Forbes Nauzer, Hilsden Robert J, Kaplan Gilaad G, James Matthew T, Lethebe Cord, Maxwell Courtney, Heitman Steven J
Department of Medicine, Cumming School of Medicine, University of Calgary, Calgary, Alberta, Canada.
Department of Community Health Sciences, Cumming School of Medicine, University of Calgary, Calgary, Alberta, Canada.
Endosc Int Open. 2019 Sep;7(9):E1051-E1060. doi: 10.1055/a-0953-1787. Epub 2019 Aug 29.

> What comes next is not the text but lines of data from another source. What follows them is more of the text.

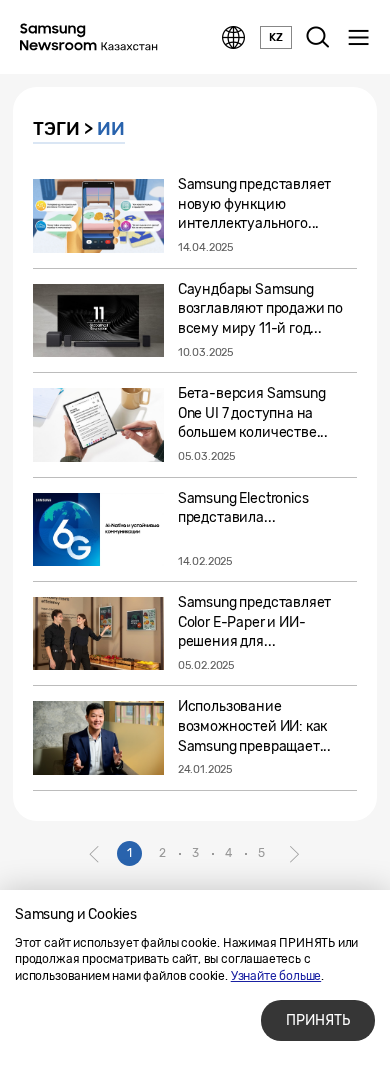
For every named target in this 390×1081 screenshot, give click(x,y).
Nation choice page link (234, 38)
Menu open (358, 38)
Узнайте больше (276, 976)
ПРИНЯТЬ (318, 1020)
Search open (318, 38)
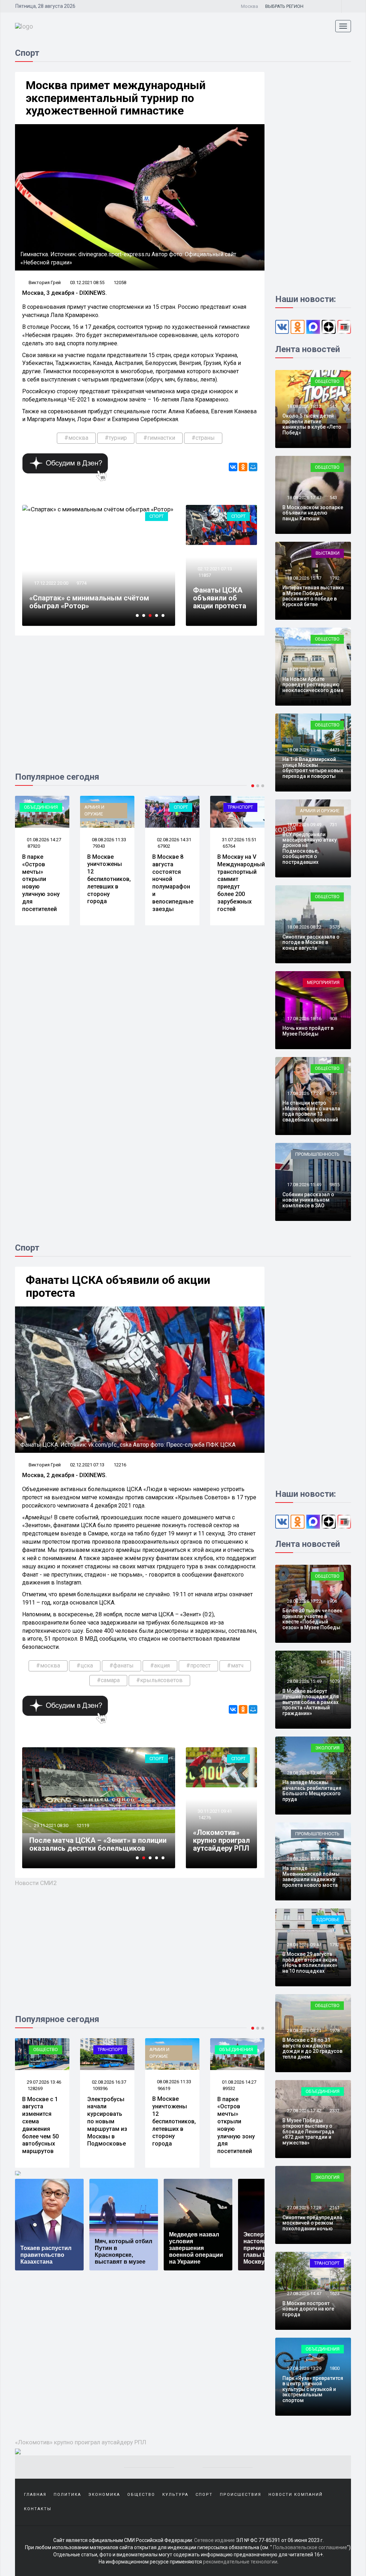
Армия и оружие (29, 810)
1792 (335, 578)
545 (333, 406)
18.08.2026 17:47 (303, 497)
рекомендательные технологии (240, 2562)
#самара (108, 1680)
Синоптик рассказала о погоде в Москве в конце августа (311, 942)
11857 (204, 575)
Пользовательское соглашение (310, 2547)
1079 (335, 1681)
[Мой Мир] (253, 467)
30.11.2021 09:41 (214, 1811)
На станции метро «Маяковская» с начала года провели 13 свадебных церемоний (311, 1111)
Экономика (104, 2494)
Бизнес (244, 807)
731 (333, 824)
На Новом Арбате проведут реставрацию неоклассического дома (312, 684)
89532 (164, 2088)
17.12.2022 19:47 (50, 591)
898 (333, 669)
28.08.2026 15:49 (303, 1681)
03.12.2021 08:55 (87, 282)
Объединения (171, 2049)
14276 (204, 1817)
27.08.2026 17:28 (303, 2207)
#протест (198, 1665)
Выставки (328, 553)
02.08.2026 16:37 (43, 2082)
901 (333, 1773)
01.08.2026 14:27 (173, 2082)
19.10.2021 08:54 (50, 1825)
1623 (335, 2293)
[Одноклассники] (243, 467)
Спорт (156, 516)
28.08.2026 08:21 (303, 2030)
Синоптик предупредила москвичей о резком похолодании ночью (312, 2223)
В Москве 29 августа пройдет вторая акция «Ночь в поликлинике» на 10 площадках (309, 1962)
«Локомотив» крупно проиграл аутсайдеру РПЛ (221, 1840)
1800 (335, 2368)
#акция (160, 1665)
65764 (164, 846)
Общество (327, 381)
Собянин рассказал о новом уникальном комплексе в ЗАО (308, 1200)
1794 (335, 1858)
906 (333, 1601)
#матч (235, 1665)
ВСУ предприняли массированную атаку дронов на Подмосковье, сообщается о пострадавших (309, 848)
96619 (99, 2088)
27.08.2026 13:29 (303, 2368)
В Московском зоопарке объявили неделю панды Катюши (312, 513)
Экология (327, 1747)
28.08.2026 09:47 (303, 1944)
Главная (35, 2494)
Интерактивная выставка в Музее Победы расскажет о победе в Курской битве (313, 596)
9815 (335, 1184)
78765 (229, 2088)
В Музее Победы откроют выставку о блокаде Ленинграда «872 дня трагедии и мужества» (308, 2132)
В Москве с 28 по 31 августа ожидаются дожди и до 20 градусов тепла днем (312, 2048)
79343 (34, 846)
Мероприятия (323, 982)
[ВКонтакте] (233, 467)
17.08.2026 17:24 (303, 1093)
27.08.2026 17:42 (303, 2110)
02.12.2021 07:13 (214, 568)
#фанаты (121, 1665)
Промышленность (317, 1154)
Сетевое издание (214, 2540)
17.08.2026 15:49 (303, 1184)
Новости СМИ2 (36, 1882)
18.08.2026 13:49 (303, 669)
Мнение (330, 1662)
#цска (84, 1665)
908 (333, 1018)
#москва (76, 437)
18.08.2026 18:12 (303, 406)
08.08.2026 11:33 (43, 839)
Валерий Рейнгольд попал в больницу (94, 606)
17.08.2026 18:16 (303, 1018)
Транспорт (175, 807)
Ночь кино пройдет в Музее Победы (307, 1030)
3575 (335, 927)
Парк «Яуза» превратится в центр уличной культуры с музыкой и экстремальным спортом (312, 2389)
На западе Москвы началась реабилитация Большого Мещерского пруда (311, 1790)
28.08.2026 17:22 (303, 1601)
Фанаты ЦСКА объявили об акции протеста (219, 598)
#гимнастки (159, 437)
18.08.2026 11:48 (303, 750)
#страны (203, 437)
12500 (82, 591)
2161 (335, 2207)
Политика (67, 2494)
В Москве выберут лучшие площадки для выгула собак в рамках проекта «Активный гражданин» (310, 1702)
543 (333, 497)
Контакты (37, 2509)
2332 (335, 2110)
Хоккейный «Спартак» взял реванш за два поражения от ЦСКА (94, 1844)
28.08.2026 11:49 (303, 1858)
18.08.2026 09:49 (303, 824)
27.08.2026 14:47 (303, 2293)
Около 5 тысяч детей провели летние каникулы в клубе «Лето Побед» (311, 424)
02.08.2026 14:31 (108, 839)
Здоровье (328, 1919)
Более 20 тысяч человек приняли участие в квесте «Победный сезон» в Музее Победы (312, 1619)
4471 (335, 750)
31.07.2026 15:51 (173, 839)
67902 (99, 846)
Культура (175, 2494)
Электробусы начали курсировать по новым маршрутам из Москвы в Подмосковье (42, 2121)
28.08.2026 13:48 (303, 1773)
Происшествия (240, 2494)
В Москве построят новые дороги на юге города (308, 2308)
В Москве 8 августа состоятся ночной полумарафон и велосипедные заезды (107, 882)
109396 (35, 2088)
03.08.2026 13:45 (238, 839)
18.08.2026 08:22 (303, 927)
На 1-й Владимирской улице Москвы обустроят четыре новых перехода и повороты (312, 767)
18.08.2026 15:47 (303, 578)
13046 (82, 1825)
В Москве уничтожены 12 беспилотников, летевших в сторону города (44, 879)
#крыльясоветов (159, 1680)
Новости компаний (295, 2494)
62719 (229, 846)
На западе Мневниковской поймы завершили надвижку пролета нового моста (311, 1876)
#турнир (116, 437)
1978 (335, 2030)
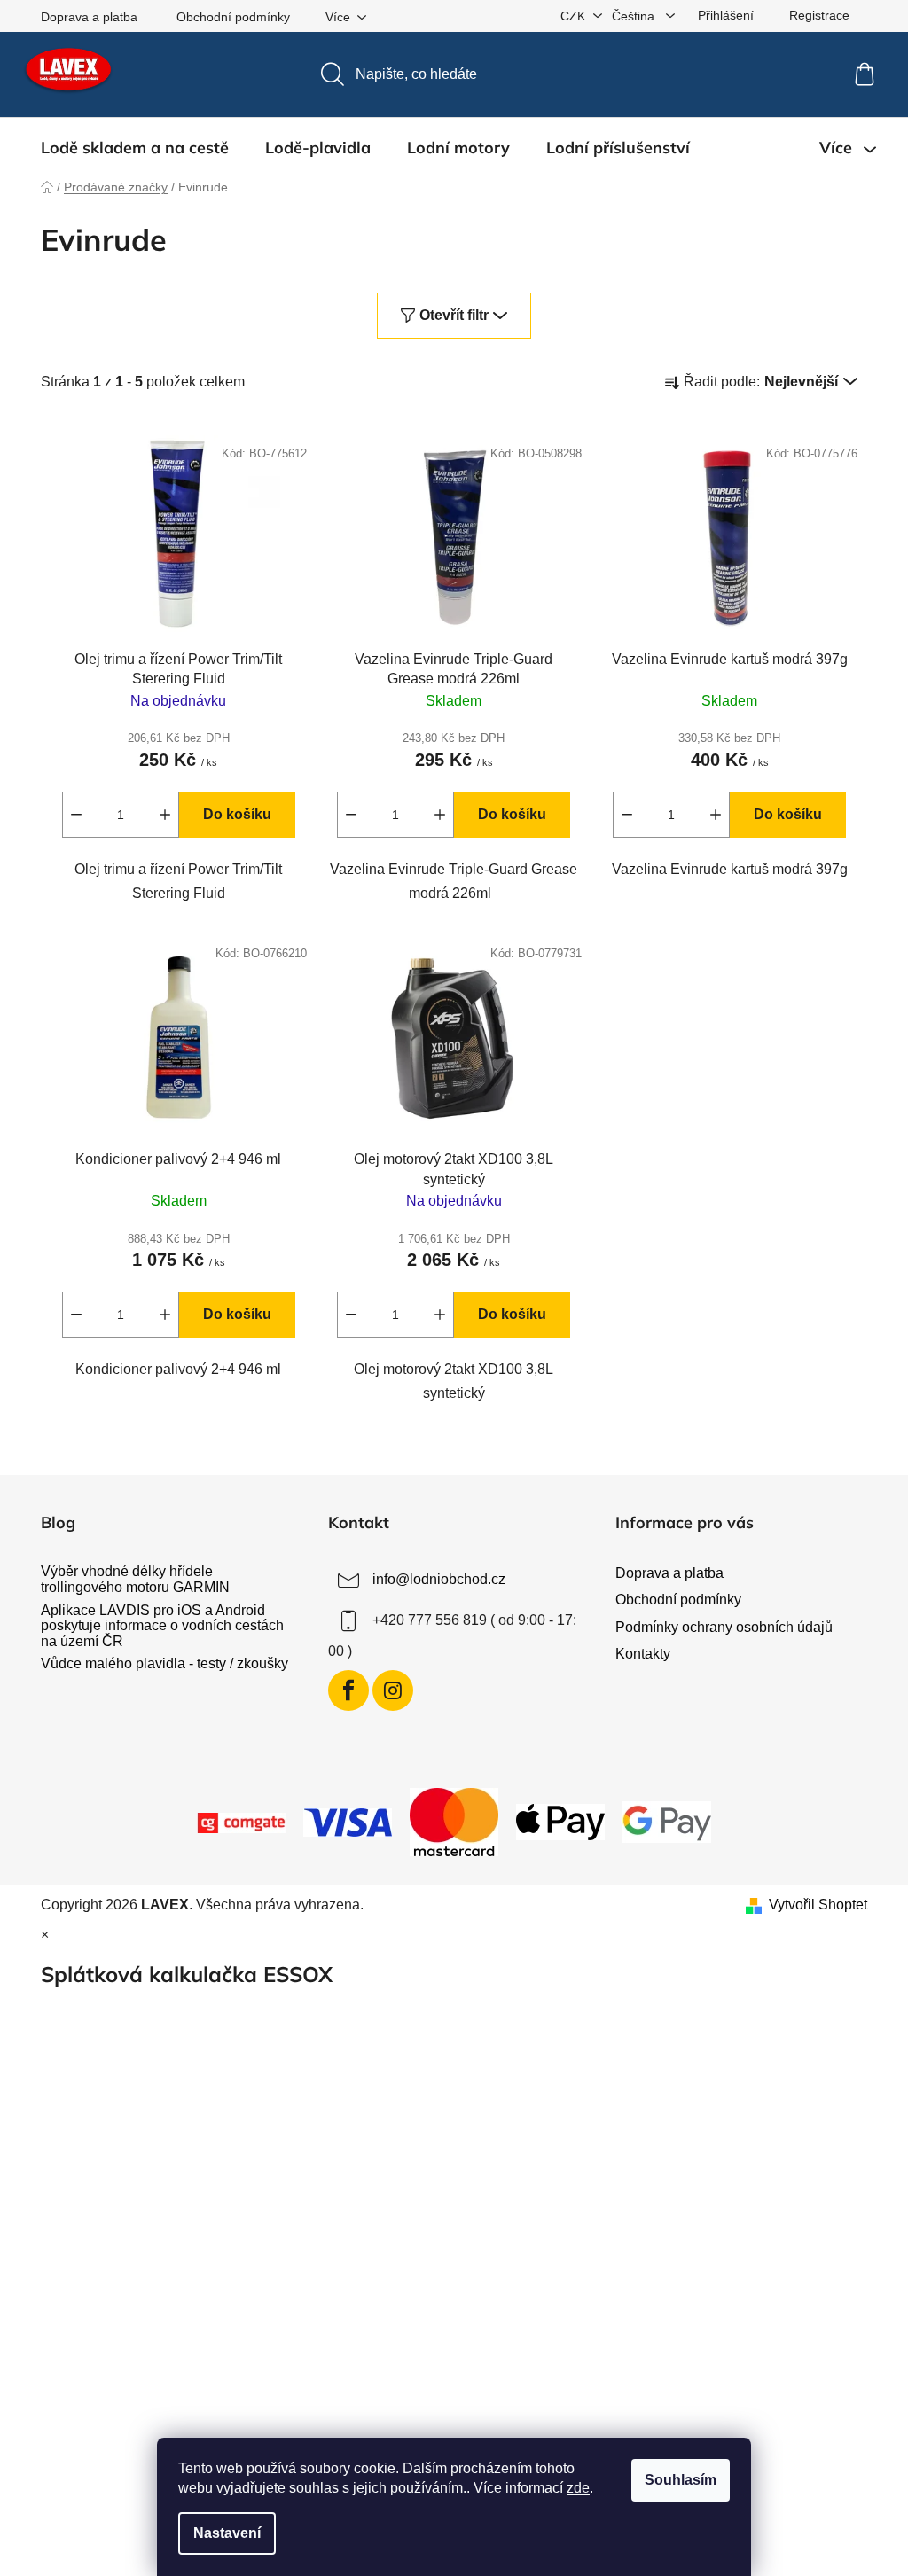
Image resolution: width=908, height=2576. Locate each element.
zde (578, 2487)
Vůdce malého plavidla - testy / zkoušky (164, 1663)
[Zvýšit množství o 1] (165, 814)
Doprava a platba (89, 17)
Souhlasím (680, 2479)
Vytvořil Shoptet (818, 1904)
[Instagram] (392, 1690)
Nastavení (227, 2533)
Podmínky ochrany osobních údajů (724, 1627)
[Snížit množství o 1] (76, 814)
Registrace (819, 15)
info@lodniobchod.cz (438, 1580)
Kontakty (642, 1653)
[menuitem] (135, 148)
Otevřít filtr (454, 315)
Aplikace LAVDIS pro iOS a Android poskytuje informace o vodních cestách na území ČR (162, 1626)
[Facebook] (348, 1690)
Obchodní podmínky (233, 17)
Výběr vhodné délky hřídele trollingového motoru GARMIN (135, 1579)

Prophylactic endoscopic clips are commonly placed during polypectomy to reduce risk of delayed bleeding, although evidence to support this practice is unclear. Our study aimed to: (1) identify variables associated with prophylactic clip use; (2) explore variability between endoscopists' clipping practices and (3) study temporal trends in prophylactic clip use. This was a retrospective cohort study in a high-volume unit dedicated to screening-related colonoscopies. Colonoscopies involving polypectomy from 2008 to 2014 were reviewed. The primary outcome was prophylactic clipping status, both at the patient level and per polyp. Hierarchical regression models yielded adjusted odds ratios (AORs) to determine predictors of prophylactic clipping. A total of 8,366 colonoscopies involving 19,129 polypectomies were included. Polyp size ≥ 20 mm was associated with higher clip usage (AOR 2.94; 95 % CI: 2.43, 3.54) compared to polyps < 10 mm. Right-sided polyps were more likely to be clipped (AOR 2.78; 95 % CI: 2.34, 3.30) relative to the rectum. Surgeons clipped less than gastroenterologists (OR 0.52; 95 % CI: 0.44, 0.63). From 2008 to 2014, the crude proportion of prophylactically clipped cases increased by 7.4 % (95 % CI: 7.1, 7.6) from 1.9 % to 9.3 %. Significant inter-endoscopist variability in clipping practices was observed, notably, for polyps < 10 mm. Prophylactic clip usage was correlated with established risk factors for delayed bleeding. Significantly increased clip usage over time was shown. Given that evidence does not clearly support prophylactic clipping, there is a need to educate practitioners and limit healthcare resource utilization.
预防性内镜夹通常在息肉切除术中使用,以降低延迟出血的风险,尽管支持这种做法的证据尚不清楚。我们的研究旨在:(1)确定与预防性夹使用相关的变量;(2)探讨内镜医师夹闭操作之间的差异;(3)研究预防性夹使用的时间趋势。 这是一项在专门进行筛查相关结肠镜检查的大容量科室开展的回顾性队列研究。对2008年至2014年涉及息肉切除术的结肠镜检查进行了回顾。主要结局是患者层面和每个息肉的预防性夹闭状态。 分层回归模型得出调整后的优势比(AOR)以确定预防性夹闭的预测因素。 总共纳入了8366例涉及19129次息肉切除术的结肠镜检查。与<10mm的息肉相比,息肉大小≥20mm与更高的夹使用率相关(AOR 2.94;95%CI:2.43,3.54)。相对于直肠,右侧息肉更有可能被夹闭(AOR 2.78;95%CI:2.34,3.30)。外科医生夹闭的比例低于胃肠病学家(OR 0.52;95%CI:0.44,0.63)。从2008年到2014年,预防性夹闭病例的粗略比例从1.9%增加到9.3%,增加了7.4%(95%CI:7.1,7.6)。观察到内镜医师在夹闭操作上存在显著差异,特别是对于<10mm的息肉。 预防性夹的使用与既定的延迟出血风险因素相关。显示随着时间的推移夹使用量显著增加。鉴于证据并未明确支持预防性夹闭,有必要对从业者进行教育并限制医疗资源的利用。